Bitcoin vola oltre $14.000. Ma per Greenspan farà stessa fine del dollaro continentale
Il Bitcoin? Per l’ex presidente della Fed Alan Greenspan, rischia di fare la stessa fine del dollaro continentale. Dunque, con il “non valere più niente”. Il dollaro continentale risale al 1775, anno in cui iniziò la guerra di Indipendenza americana. Fu allora che il Congresso continentale iniziò a emettere il “Continental Currency”.

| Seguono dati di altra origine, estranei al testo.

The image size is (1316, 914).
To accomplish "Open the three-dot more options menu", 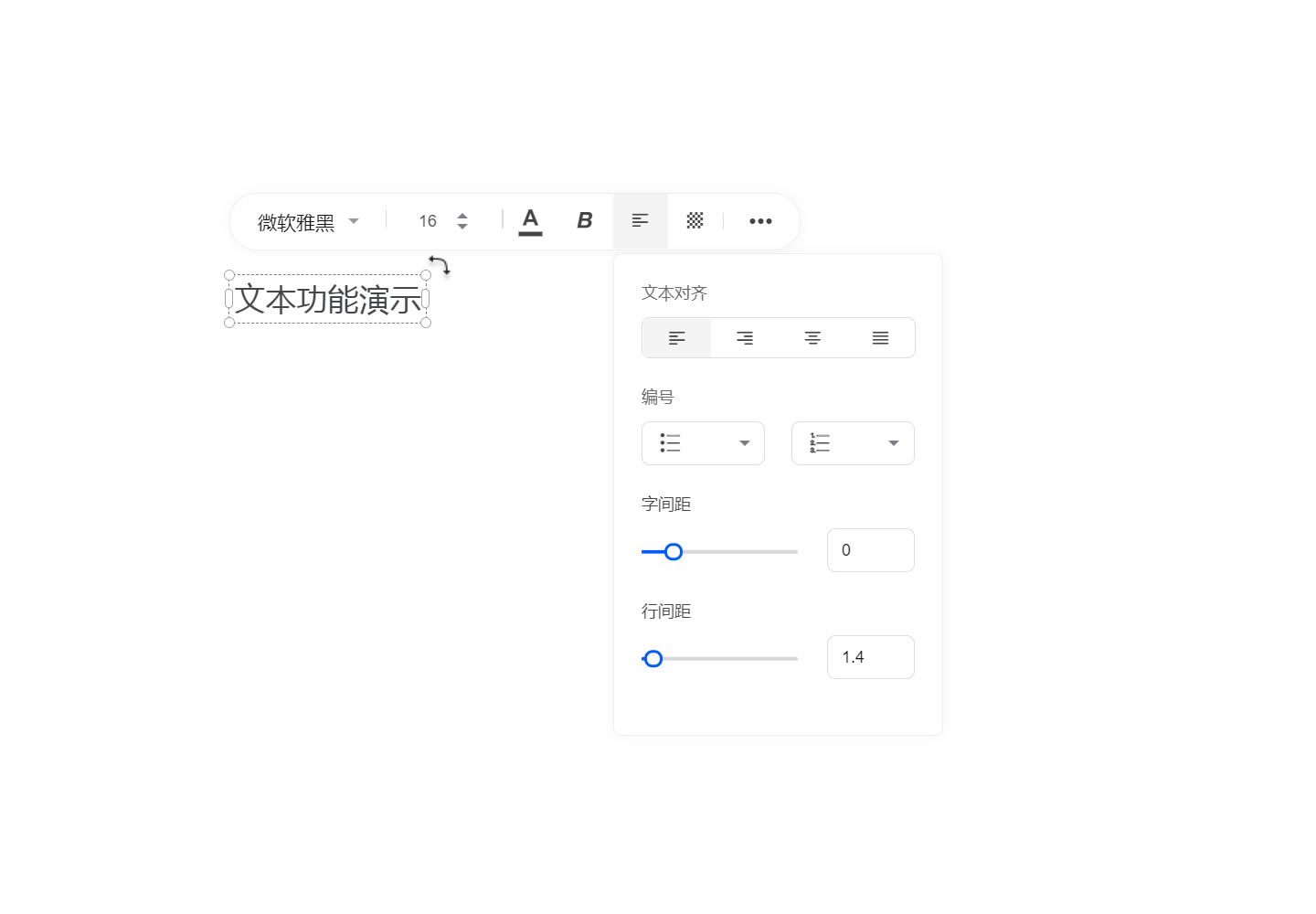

L’eccesso dell’offerta di moneta e il mancato coordinamento tra i singoli stati che continuarono a emettere biglietti di credito ne decretarono tuttavia la fine.

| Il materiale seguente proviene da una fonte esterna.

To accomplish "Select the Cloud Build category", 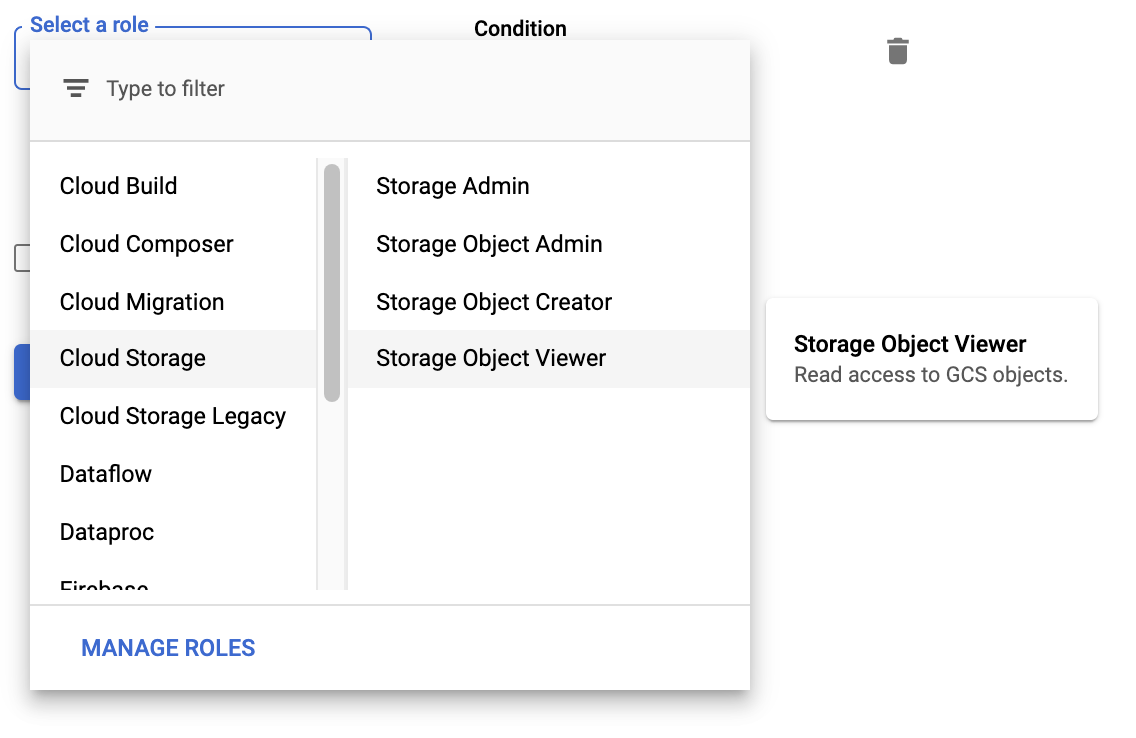I will (x=119, y=186).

Il Congresso continuò a emettere infatti grandi quantità di dollaro continentale per finanziare la guerra, e l’offerta eccessiva di moneta in circolazione ne provocò il collasso, sancito nel maggio del 1781 con il suo ritiro.

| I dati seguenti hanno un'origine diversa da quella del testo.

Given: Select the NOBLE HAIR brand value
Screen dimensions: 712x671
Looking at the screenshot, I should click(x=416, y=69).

La stessa fine, sottolinea Greenspan, farà il Bitcoin. E non importa che la criptovaluta abbia sfondato al rialzo, nelle ultime ore, anche la soglia di $14.000, balzando di 2.000 dollari in meno di 24 ore e segnando un rally del 1200% dall’inizio di quest’anno.
Secondo l’ex numero uno della Federal Reserve, il suo valore dipenderà da quanti Bitcoin saranno disponibili per soddisfare la domanda.
In ogni caso, “gli esseri umani comprano tanta roba che non vale niente”.
Oltre a parlare del Bitcoin, Greenspan ha sonoramente bocciato la riforma fiscale Usa, lanciando un allarme sul rischio di stagflazione. La riforma fiscale di Donald Trump farà tra l’altro, a suo avviso, molto poco per sostenere la crescita dell’economia reale degli Stati Uniti, mentre rischierà di far schizzare in alto l’inflazione:
Ci troviamo in una fase – ha sottolineato – in cui, se niente verrà cambiato, passeremo dalla stagnazione alla stagflazione, caratterizzata da un aumento significativo dell’inflazione e da uno squilibrio importante nell’economia, che è molto difficile riuscire ad anticipare in questo momento”.
Non è mancato il monito:
“Ricordatevi che i tagli alle tasse aumentano allo stesso tempo il deficit. E tutti i parametri di econometria che ho esaminato nel corso degli anni mi hanno fatto comprendere che, quando il deficit cresce, aumenta la domanda di finanziamenti e si toglie spazio agli investimenti nel capitale”.
Ma il punto è che “gli investimenti in capitali sono un elemento statistico chiave nella determinazione di quanto viene prodotto all’ora, ovvero nella determinazione della produttività”.